Permutations algoritm?
Duncan Smith
buzzard at urubu.freeserve.co.uk
Fri Nov 15 18:50:57 EST 2002
"Stuart D. Gathman" <stuart at bmsi.com> wrote in message
news:ar3rgb$cn8$1 at nntp2-cm.news.eni.net...
> On Fri, 15 Nov 2002 15:18:25 -0500, sismex01 wrote:
>
> > Does anybody have a clear, simple, permutations algorithm in Python?
>
> If you Google (google.com) comp.lang.python for "Python Permutation",
> you will get lots of discussion.
>
> However, I'll copy in the algorithm I liked best for permuting an
> an arbitrary list: (STL algorithm works great on range(n))
>
> Alex Martelli wrote:
>
> *blink* -- yes... nonobvious but it works -- slicing the time to
> permute range(10) [need to start using more substantial examples
> here:-)] from 19.63 to 12.22 on my box. However, the same trick
> also works for the modifying-in-place "myperm", slicing ITS time
> for permuting range(10) from 14.10 down to 10.13 (I'm only using
> Python 2.3 now for all of these measurements).
>
> And, applying Anton's trick to Duncan's best micro-optimization
> of his in-place-modification approach:
>
> def mypermy(l):
> pop, insert, append = l.pop, l.insert, l.append
>
> def halfperm():
> ll = l
> llen = len(ll)
> if llen <= 2:
> yield ll
> return
> aRange = range(llen)
> v = pop()
> for p in halfperm():
> for j in aRange:
> insert(j, v)
> yield ll
> del ll[j]
> append(v)
>
> for h in halfperm():
> yield h
> h.reverse()
> yield h
> h.reverse()
>
> ITS time to permute range(10) is reduced from 12.13 to 9.59
> Yes we do need two .reverse calls -- halfperm's dependent
> on the list not being modified under it -- the alternative
> way to write the final loop:
>
> for h in halfperm():
> p = h[:]
> yield p
> p.reverse()
> yield p
>
> takes 11.03 to permute range(10), once again showing (here,
> to me at least, less surprisingly) that modifying in-place
> and undoing the modification is faster than making a new
> list (a copy) and modifying the copy.
>
>
> Alex
>
>
> --
> Stuart D. Gathman <stuart at bmsi.com>
> Business Management Systems Inc. Phone: 703 591-0911 Fax: 703 591-6154
> "Confutatis maledictis, flamis acribus addictis" - Mozart background
> song for the Microsoft "Where do you want to go from here?" commercial.
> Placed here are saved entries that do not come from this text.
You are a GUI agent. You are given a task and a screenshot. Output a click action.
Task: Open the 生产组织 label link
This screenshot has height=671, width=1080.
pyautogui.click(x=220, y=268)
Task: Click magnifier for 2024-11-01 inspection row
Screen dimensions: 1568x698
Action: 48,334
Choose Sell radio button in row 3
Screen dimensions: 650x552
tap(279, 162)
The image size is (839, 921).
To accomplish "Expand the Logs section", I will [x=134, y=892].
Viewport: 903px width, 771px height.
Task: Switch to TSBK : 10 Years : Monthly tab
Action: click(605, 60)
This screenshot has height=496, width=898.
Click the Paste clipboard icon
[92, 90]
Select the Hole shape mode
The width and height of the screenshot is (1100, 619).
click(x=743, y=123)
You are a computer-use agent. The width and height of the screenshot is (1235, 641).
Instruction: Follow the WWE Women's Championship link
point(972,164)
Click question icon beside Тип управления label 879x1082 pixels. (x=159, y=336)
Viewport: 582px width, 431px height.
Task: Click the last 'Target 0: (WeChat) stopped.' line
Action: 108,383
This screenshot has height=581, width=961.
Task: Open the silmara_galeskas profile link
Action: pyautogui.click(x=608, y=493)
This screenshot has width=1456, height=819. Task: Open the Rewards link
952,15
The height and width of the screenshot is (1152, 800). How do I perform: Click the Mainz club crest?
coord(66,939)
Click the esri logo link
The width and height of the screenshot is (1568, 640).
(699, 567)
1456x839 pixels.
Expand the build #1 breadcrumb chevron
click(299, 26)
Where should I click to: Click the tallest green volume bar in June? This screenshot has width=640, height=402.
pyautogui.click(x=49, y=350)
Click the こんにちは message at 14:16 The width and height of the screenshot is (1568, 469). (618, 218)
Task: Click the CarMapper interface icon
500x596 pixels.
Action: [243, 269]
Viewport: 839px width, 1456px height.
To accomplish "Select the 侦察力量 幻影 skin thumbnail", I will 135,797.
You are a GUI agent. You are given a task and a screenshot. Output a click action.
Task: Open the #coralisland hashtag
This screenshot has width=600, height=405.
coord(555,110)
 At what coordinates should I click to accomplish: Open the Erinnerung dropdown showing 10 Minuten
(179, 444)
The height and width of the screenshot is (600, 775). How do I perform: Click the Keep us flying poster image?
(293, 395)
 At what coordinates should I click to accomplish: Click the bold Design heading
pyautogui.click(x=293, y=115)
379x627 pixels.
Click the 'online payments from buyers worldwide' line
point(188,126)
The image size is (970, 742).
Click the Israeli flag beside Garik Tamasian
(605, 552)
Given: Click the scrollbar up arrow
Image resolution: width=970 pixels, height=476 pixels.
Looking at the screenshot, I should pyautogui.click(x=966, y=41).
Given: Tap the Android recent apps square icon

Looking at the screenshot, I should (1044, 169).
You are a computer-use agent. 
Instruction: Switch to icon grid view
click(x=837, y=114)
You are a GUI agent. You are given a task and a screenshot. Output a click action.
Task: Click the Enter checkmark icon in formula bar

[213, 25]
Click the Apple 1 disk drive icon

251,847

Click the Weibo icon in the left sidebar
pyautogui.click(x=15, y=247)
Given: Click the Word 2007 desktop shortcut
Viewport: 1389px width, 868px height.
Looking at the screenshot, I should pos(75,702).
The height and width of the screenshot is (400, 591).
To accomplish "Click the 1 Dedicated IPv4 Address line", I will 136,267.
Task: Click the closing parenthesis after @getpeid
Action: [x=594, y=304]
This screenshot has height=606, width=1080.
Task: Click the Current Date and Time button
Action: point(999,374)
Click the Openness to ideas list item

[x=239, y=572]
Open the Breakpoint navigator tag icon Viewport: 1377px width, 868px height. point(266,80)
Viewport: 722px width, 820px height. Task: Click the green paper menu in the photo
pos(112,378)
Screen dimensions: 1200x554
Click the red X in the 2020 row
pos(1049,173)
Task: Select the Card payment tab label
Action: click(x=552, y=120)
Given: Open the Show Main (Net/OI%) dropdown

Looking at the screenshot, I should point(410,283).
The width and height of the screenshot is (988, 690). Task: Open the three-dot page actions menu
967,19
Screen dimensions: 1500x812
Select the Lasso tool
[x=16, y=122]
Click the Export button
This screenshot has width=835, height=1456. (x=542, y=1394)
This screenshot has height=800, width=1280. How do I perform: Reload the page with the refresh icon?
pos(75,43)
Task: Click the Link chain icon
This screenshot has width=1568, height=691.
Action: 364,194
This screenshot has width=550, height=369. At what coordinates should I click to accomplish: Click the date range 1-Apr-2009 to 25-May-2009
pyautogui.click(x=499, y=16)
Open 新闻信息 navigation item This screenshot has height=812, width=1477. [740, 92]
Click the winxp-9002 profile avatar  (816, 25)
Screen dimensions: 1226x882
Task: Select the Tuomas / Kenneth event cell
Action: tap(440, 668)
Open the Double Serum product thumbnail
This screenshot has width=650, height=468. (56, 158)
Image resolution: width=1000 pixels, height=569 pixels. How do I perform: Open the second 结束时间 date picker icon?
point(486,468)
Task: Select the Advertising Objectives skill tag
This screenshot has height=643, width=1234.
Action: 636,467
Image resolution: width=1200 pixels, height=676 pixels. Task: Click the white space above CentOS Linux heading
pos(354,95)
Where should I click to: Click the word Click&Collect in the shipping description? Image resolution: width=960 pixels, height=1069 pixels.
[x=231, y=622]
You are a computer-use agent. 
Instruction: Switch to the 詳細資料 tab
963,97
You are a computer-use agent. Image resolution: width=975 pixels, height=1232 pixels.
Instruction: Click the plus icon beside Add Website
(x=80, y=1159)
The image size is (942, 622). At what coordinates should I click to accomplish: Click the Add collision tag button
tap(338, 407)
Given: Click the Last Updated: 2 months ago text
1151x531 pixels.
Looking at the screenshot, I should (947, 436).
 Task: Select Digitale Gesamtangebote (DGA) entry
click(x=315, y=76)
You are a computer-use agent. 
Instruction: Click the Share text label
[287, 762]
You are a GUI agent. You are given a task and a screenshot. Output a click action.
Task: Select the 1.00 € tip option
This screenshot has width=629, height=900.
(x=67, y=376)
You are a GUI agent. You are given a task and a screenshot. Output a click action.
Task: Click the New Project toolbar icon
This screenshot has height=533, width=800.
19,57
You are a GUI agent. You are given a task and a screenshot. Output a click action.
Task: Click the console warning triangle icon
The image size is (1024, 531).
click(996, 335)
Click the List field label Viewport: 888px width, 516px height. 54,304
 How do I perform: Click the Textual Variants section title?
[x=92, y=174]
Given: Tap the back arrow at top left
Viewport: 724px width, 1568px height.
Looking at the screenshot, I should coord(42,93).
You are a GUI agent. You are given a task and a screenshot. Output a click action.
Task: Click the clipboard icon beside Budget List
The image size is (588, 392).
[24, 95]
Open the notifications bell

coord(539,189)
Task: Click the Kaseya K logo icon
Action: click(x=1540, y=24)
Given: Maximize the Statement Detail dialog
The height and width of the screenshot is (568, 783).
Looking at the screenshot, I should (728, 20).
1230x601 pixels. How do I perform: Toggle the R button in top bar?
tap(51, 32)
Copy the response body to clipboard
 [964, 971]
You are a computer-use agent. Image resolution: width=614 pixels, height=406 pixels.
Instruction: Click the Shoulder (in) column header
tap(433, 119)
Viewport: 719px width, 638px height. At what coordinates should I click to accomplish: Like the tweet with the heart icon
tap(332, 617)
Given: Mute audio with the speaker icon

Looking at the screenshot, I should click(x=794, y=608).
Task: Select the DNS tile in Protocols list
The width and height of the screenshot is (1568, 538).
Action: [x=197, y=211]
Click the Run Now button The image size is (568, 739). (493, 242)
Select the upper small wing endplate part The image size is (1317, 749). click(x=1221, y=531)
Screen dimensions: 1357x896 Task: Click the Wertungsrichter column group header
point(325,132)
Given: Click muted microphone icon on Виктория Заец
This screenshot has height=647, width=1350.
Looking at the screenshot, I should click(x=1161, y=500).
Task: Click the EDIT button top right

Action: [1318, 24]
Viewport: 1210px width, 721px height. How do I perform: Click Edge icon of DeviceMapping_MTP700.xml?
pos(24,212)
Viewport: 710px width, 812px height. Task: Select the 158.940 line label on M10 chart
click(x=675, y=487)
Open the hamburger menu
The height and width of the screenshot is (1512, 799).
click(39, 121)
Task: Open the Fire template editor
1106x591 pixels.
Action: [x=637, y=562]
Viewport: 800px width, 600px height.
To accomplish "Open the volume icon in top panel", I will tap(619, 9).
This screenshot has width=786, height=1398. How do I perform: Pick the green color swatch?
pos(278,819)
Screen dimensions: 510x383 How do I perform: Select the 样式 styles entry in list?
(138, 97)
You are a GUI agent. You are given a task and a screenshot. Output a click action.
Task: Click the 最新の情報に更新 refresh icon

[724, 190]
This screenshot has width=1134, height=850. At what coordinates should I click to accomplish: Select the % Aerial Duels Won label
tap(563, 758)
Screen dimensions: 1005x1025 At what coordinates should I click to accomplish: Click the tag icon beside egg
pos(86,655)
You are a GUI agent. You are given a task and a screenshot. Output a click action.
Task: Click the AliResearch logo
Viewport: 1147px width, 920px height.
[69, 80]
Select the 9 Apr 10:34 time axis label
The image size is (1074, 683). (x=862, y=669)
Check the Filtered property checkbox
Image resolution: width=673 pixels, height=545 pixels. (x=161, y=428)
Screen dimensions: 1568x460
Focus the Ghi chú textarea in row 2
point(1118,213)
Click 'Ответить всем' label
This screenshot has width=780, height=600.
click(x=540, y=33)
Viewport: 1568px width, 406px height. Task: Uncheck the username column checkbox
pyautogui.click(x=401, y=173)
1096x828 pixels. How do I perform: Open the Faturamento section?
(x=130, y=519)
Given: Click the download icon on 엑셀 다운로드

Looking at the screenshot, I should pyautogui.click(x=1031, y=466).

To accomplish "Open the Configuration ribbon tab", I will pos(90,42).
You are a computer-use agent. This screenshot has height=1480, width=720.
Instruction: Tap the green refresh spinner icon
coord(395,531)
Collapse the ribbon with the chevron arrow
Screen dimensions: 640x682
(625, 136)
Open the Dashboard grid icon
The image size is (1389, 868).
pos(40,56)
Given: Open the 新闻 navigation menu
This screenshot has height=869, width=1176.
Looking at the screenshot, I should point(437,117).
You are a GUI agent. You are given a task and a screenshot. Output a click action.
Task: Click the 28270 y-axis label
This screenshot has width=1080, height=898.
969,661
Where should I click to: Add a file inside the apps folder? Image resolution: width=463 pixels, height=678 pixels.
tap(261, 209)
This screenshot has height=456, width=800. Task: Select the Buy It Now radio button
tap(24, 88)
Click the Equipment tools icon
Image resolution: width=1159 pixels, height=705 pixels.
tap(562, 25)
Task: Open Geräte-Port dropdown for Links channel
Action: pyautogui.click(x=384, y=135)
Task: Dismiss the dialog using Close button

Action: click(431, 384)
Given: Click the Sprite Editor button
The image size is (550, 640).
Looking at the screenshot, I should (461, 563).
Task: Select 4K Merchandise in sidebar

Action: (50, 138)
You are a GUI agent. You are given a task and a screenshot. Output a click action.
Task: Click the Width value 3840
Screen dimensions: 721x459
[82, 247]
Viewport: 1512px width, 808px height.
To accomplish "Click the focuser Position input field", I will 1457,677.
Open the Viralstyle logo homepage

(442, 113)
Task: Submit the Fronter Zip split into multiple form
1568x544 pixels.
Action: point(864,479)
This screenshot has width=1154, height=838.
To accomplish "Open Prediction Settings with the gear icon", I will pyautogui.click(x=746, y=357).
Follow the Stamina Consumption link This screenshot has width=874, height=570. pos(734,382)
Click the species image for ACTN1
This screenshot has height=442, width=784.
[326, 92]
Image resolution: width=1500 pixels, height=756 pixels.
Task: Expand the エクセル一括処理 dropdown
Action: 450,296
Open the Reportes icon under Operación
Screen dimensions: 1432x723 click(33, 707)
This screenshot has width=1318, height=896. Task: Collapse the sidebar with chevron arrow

I'm not sure what I might have posted on this before, but I spent some time
on this a while back. I'm pretty sure I was using a lex ordering. I was
only concerned with the combinations of integers in the range 1 to n, but
probably easy enough to adapt.
---------------------------------------------------------------
def combinations(n, k):
current = range(1, k + 1)
max = range(n - k + 1, n + 1)
while current != max:
for number in current:
print '%2d'% (number),
print
index = -1
if current[index] != max[index]:
current[index] = current[index] + 1
else:
for indices in range(-2, -k - 1, -1):
if current[indices] != max[indices]:
current[indices] = current[indices] + 1
for other_indices in range(indices + 1, 0):
current[other_indices] = current[indices] +
other_indices - indices
break
for number in max:
print '%2d'% (number),
--------------------------------------------------------------------
eg.
>>> combinations(6,3)
1 2 3
1 2 4
1 2 5
1 2 6
1 3 4
1 3 5
1 3 6
1 4 5
1 4 6
1 5 6
2 3 4
2 3 5
2 3 6
2 4 5
2 4 6
2 5 6
3 4 5
3 4 6
3 5 6
4 5 6
>>>
Or doing some bit-shifting to speed it up a bit. Different output, but the
idea is reasonably obvious (although it now appears to be reverse lex
ordering or some-such; it's a while since I wrote this).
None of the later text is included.